Abstract
The integration of the Internet and Mobile networks results in huge amount of data, as well as security threat. With the fragile capacity of security protection, worms can propagate in the integration network and undermine the stability and integrity of data. The propagation of worm is a great security risk to massive amounts of data in the integration network. We propose a kind of worm propagating in big data environment named BD-Worm. BD-Worm consumes computing resources and gets privacy information of users, which causes huge losses to our working and living. This paper constructs an integration network topology model and designs the BD-Worm propagating in the big data environment. To analyze the propagation of BD-Worm, we conduct a simulation and provide some recommendations to contain the widespread of BD-Worm according to the simulation results.
1. Introduction
The popularity of mobile intelligent terminal brings great convenience to people's lives. Mobile shopping, mobile banking, mobile social network, mobile maps, and other applications provide users with a variety of services. However, the convenience also brings up a security risk. Mobile phones store a lot of privacy information including contacts, SMS, bank accounts, social network accounts, and geographic information. Network attackers steal the user's private information to make correlation analysis and engage in illegal activities, which violates user's privacy.
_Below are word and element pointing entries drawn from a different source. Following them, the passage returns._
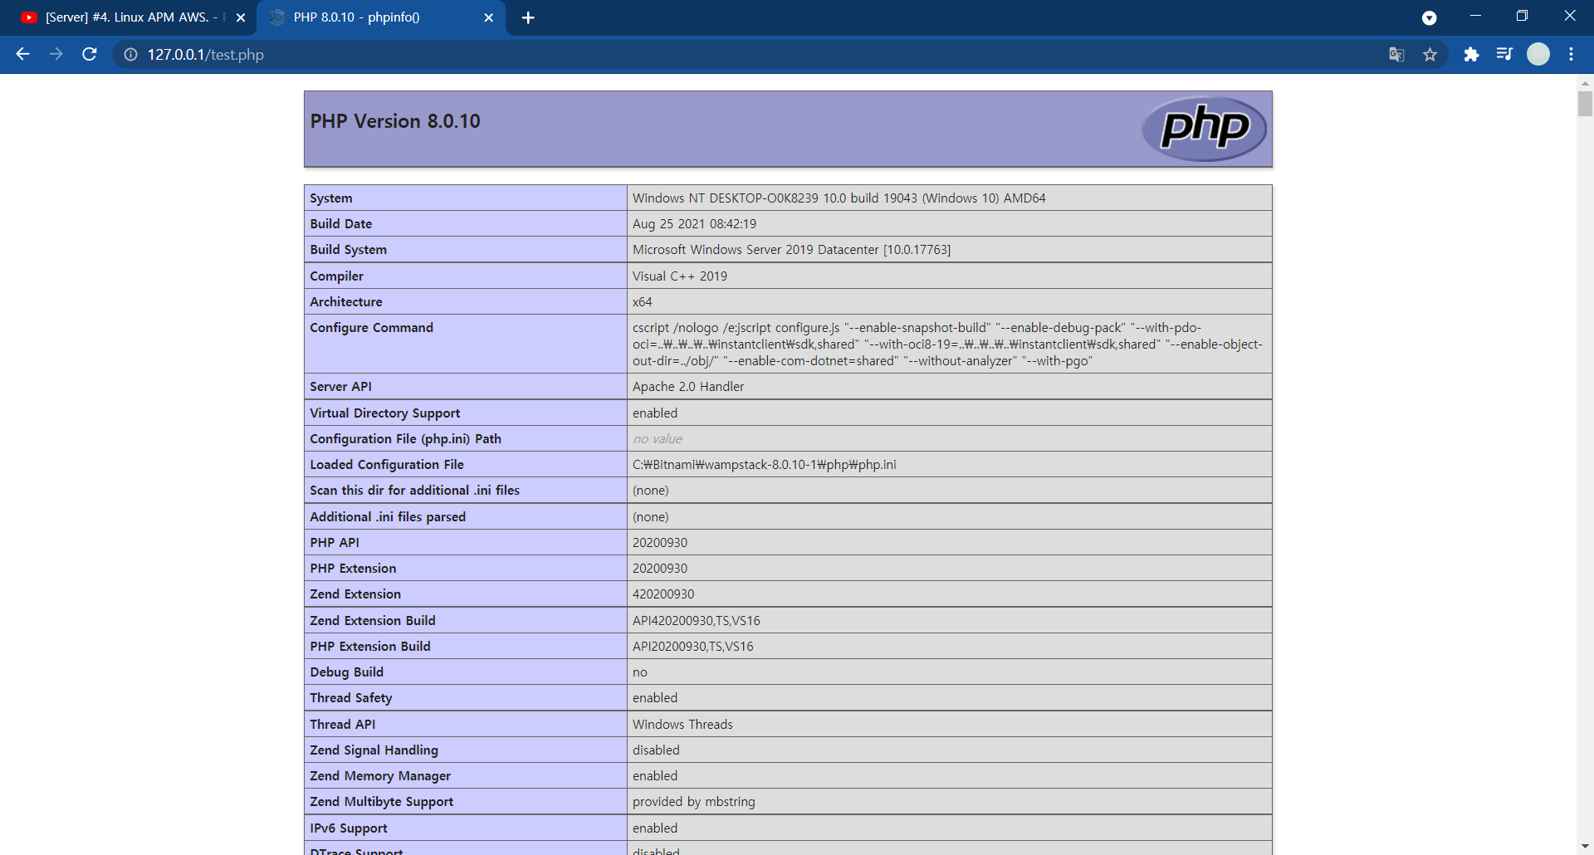The width and height of the screenshot is (1594, 855).
Task: Open Chrome three-dot menu
Action: coord(1571,55)
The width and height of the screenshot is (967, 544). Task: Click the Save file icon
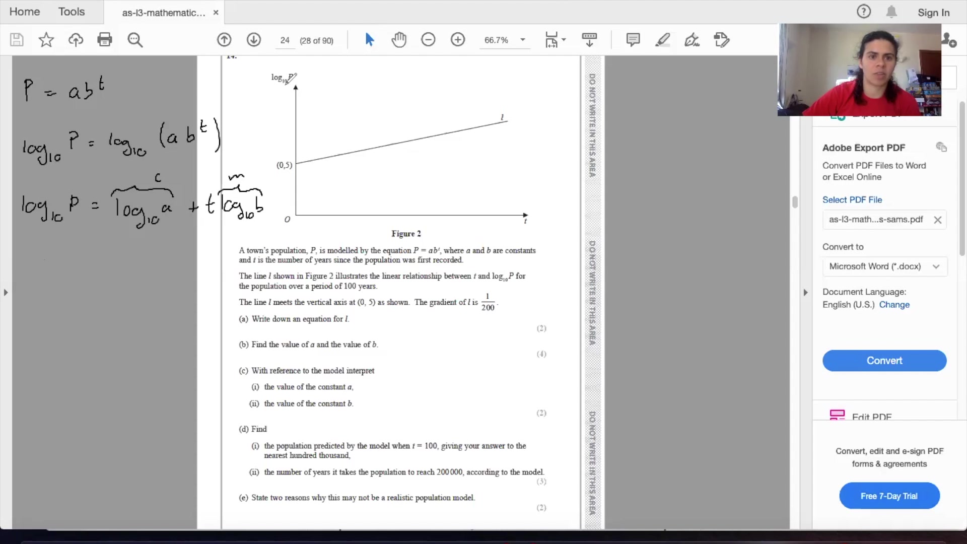point(17,40)
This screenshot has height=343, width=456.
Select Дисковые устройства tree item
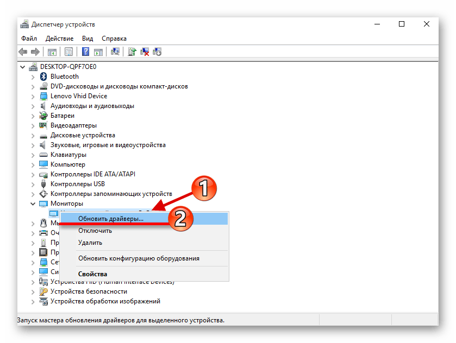(83, 135)
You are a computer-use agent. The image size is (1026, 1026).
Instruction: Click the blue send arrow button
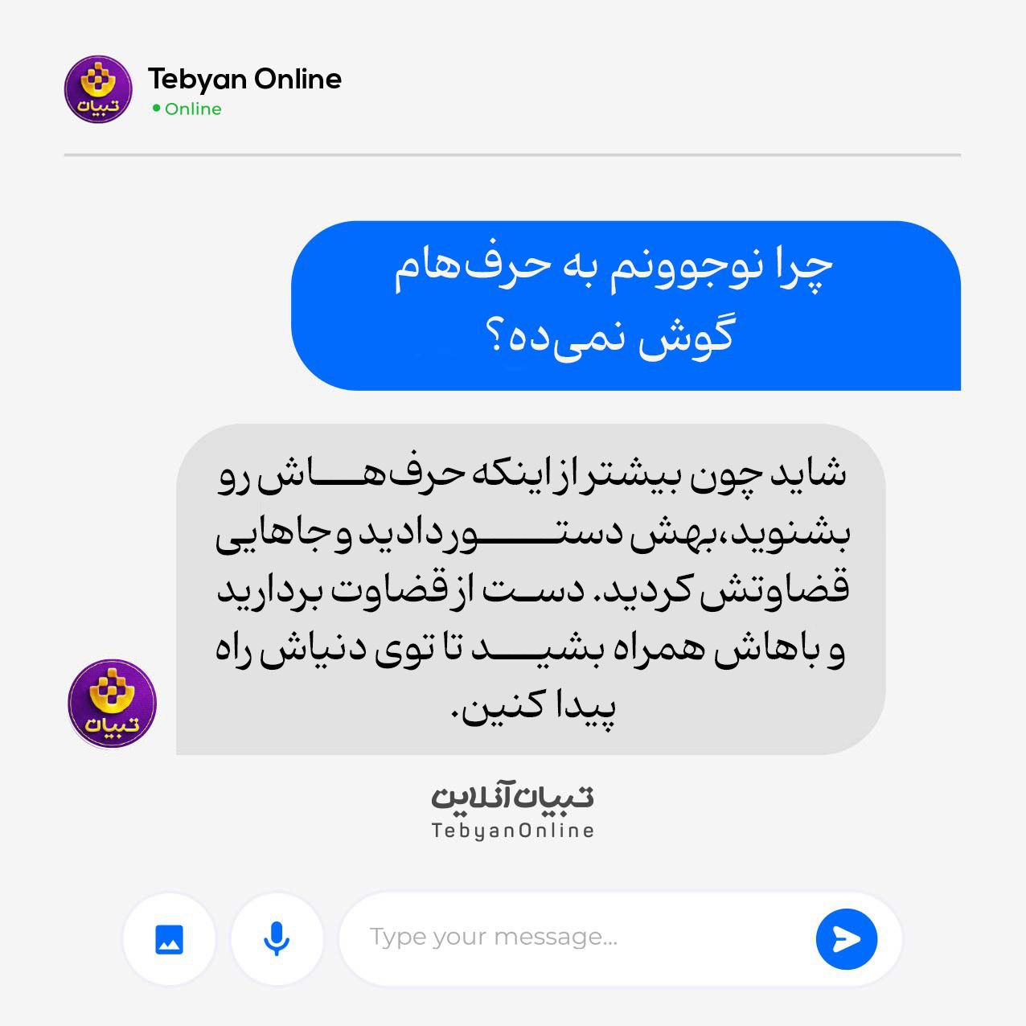tap(846, 938)
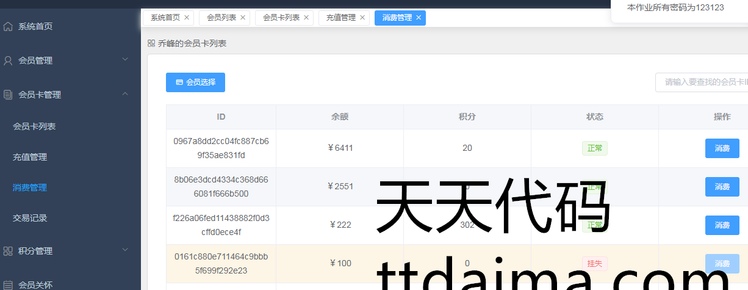The height and width of the screenshot is (290, 748).
Task: Click the home icon beside 系统首页
Action: (x=8, y=26)
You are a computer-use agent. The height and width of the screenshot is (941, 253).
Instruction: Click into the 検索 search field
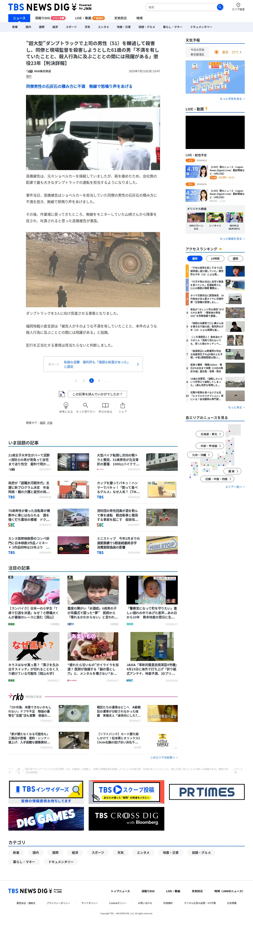click(x=181, y=7)
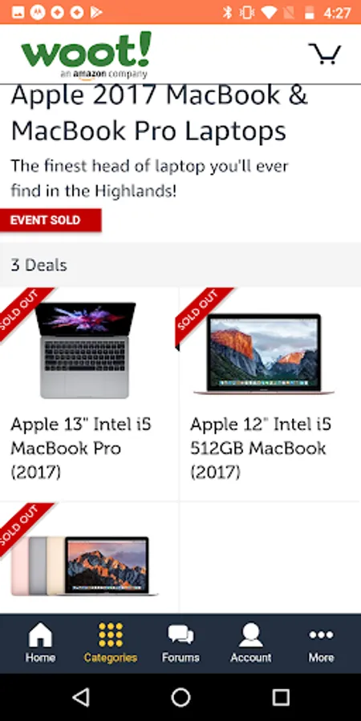Select the Categories tab label
This screenshot has width=361, height=721.
111,658

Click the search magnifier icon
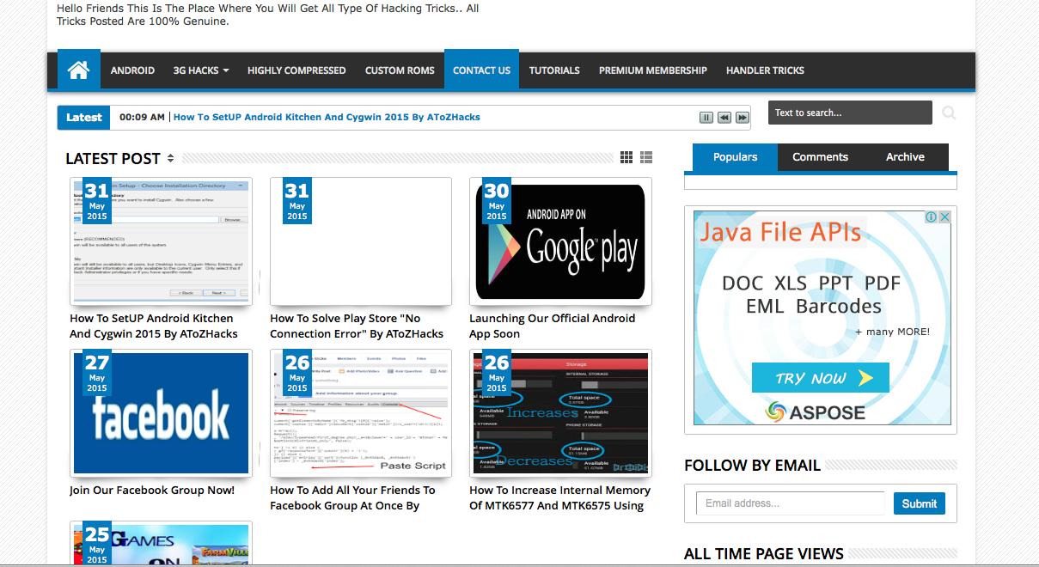pos(949,113)
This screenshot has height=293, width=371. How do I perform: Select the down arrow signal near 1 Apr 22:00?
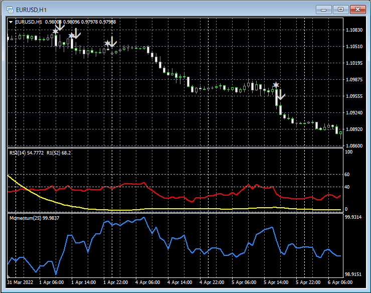(112, 42)
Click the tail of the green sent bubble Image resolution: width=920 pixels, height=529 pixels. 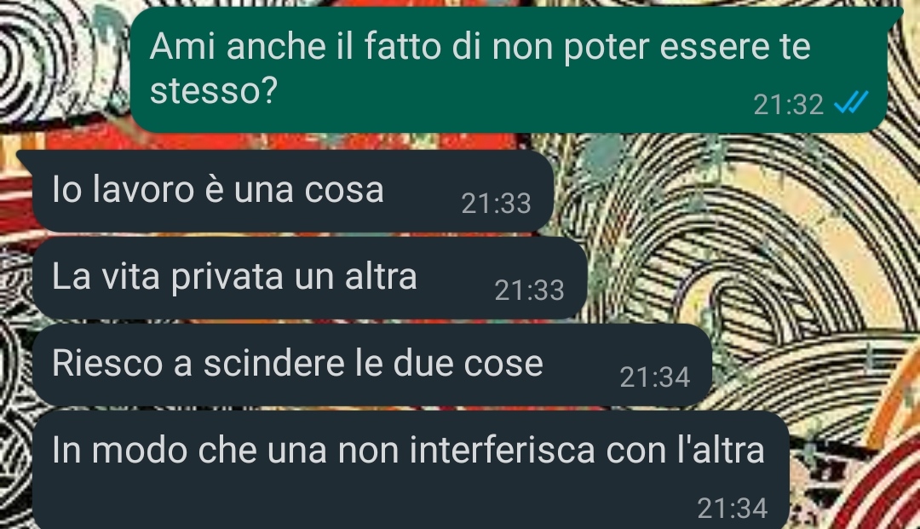coord(896,14)
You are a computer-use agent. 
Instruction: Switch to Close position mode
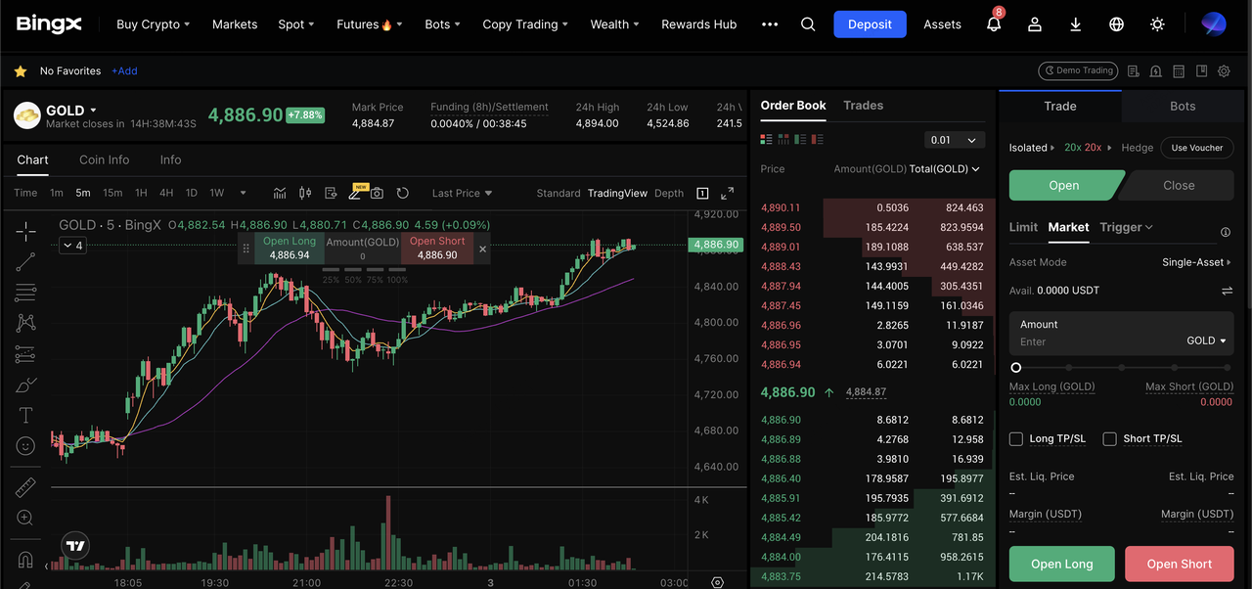1178,185
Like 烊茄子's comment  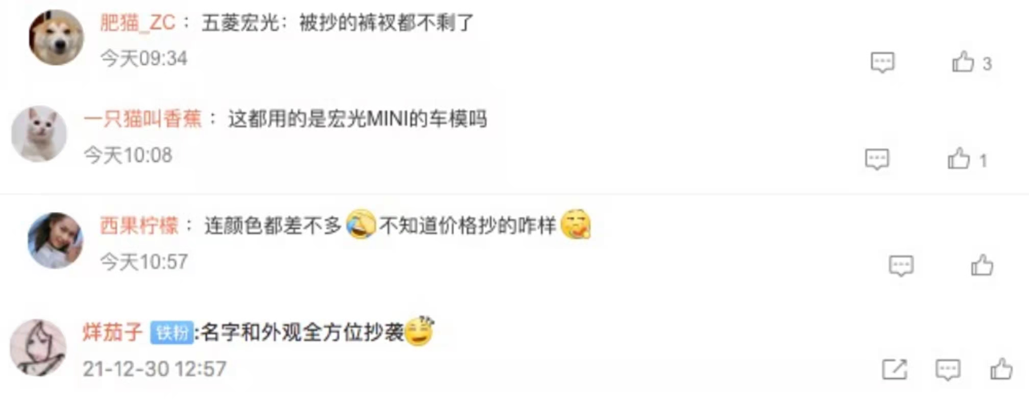tap(1001, 369)

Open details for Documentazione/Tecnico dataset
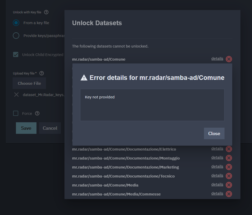pos(217,175)
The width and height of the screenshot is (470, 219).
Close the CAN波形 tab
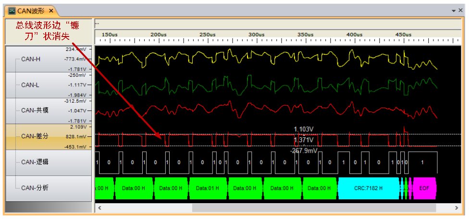[x=50, y=10]
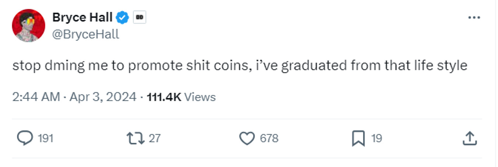Screen dimensions: 498x167
Task: Click the 191 replies count
Action: (46, 139)
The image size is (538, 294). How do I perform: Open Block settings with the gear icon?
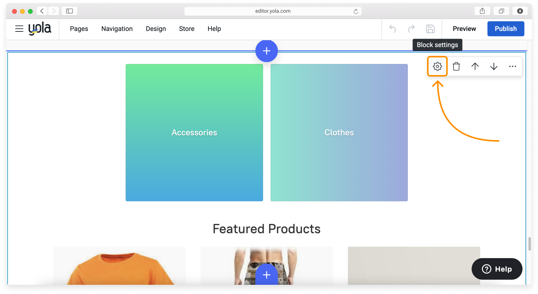click(x=437, y=66)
The integration of the Internet and Mobile networks has brought great convenience for us. The increasing number of mobile devices causes explosive growth of the amount of data in integration network. While the high-speed development of the integration network brings people into the era of big data, it also brings some data security problems, such as theft and leakage of privacy data and sensitive data [1].
As a kind of malicious program that can infect large amount of hosts in short time, worm is exploited by network attacker. We name the worms destroying data security in integration network as BD-Worm, which takes advantage of the weak security protection ability, propagates in a large area in the network, and destroys the stability and security of data. Here, BD-Worm constitutes one of the major network data security problems because of the integration of the Internet and Mobile network.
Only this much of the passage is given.